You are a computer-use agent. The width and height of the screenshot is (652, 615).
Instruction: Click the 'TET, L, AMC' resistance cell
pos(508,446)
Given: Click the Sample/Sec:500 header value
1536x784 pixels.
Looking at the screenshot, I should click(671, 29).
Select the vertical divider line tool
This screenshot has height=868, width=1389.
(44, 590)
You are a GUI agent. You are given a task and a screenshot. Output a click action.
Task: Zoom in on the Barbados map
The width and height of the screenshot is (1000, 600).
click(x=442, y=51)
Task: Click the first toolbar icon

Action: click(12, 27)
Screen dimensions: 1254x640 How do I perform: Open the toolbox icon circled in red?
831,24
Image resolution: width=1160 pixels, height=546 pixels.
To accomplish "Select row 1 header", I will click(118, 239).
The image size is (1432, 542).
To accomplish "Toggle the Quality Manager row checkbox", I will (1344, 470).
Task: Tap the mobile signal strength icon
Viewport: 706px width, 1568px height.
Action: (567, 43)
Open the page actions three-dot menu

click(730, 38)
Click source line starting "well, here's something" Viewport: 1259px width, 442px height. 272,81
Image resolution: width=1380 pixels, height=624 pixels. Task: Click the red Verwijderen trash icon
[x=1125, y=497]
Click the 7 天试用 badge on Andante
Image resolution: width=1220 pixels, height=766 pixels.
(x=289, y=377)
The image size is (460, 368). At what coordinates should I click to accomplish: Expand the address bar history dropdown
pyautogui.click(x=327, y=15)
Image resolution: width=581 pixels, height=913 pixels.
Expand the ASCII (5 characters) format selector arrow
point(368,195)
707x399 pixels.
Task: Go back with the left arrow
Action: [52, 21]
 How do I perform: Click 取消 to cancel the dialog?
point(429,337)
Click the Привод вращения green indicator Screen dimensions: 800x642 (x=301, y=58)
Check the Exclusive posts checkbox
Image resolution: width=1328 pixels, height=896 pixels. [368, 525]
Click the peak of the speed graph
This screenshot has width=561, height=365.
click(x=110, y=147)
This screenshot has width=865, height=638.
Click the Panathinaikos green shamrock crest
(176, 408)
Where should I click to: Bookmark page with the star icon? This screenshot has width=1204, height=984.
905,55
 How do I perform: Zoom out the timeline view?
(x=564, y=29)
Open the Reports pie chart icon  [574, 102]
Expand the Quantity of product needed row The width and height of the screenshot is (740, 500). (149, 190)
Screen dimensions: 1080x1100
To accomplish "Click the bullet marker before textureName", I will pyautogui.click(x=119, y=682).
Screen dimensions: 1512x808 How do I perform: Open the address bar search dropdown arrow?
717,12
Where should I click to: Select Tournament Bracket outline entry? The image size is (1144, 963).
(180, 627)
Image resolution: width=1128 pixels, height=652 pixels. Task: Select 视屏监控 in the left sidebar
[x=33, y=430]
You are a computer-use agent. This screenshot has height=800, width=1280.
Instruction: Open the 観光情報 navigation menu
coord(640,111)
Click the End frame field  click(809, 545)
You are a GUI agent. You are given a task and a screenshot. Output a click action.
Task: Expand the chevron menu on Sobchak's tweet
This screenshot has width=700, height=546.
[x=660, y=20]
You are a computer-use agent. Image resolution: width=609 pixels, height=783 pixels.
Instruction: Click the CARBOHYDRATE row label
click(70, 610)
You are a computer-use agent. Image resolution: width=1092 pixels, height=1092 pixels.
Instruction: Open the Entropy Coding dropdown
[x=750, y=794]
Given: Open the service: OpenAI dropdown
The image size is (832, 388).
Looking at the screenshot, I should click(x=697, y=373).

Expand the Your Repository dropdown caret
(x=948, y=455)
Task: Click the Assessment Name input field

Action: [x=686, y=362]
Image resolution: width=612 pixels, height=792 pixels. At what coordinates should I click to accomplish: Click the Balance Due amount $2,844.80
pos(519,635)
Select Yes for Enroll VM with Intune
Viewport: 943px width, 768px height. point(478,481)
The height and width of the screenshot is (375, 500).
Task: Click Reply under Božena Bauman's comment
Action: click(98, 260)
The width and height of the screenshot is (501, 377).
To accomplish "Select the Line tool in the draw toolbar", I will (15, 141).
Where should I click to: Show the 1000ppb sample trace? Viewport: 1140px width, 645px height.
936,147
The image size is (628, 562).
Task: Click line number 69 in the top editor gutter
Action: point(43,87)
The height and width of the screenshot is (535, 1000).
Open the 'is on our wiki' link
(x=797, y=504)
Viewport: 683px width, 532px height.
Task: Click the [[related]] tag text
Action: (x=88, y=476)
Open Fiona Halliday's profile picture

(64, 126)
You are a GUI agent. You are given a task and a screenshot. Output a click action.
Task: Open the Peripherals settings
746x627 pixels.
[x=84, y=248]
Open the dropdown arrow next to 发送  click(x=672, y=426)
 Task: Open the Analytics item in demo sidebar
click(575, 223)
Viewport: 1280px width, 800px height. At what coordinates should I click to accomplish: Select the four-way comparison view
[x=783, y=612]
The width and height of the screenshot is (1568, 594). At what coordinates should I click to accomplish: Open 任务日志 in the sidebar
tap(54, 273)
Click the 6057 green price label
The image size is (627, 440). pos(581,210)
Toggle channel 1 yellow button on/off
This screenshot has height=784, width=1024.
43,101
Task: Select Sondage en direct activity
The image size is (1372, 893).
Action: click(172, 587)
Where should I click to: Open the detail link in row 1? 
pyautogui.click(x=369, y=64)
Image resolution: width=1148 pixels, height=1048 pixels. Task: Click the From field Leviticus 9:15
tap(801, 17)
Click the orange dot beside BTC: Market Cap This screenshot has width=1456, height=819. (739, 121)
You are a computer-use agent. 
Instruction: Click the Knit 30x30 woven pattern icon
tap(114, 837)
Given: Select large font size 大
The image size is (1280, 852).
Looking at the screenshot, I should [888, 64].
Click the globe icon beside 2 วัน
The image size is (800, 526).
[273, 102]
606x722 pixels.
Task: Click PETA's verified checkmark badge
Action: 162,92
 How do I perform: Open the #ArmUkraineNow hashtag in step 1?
################
Your goal => Whenever a line above includes "header", copy it in full.

Response below =>
Given: Click the Sample/Sec:500 header value
To accomplish "Select row 1 header", I will click(118, 239).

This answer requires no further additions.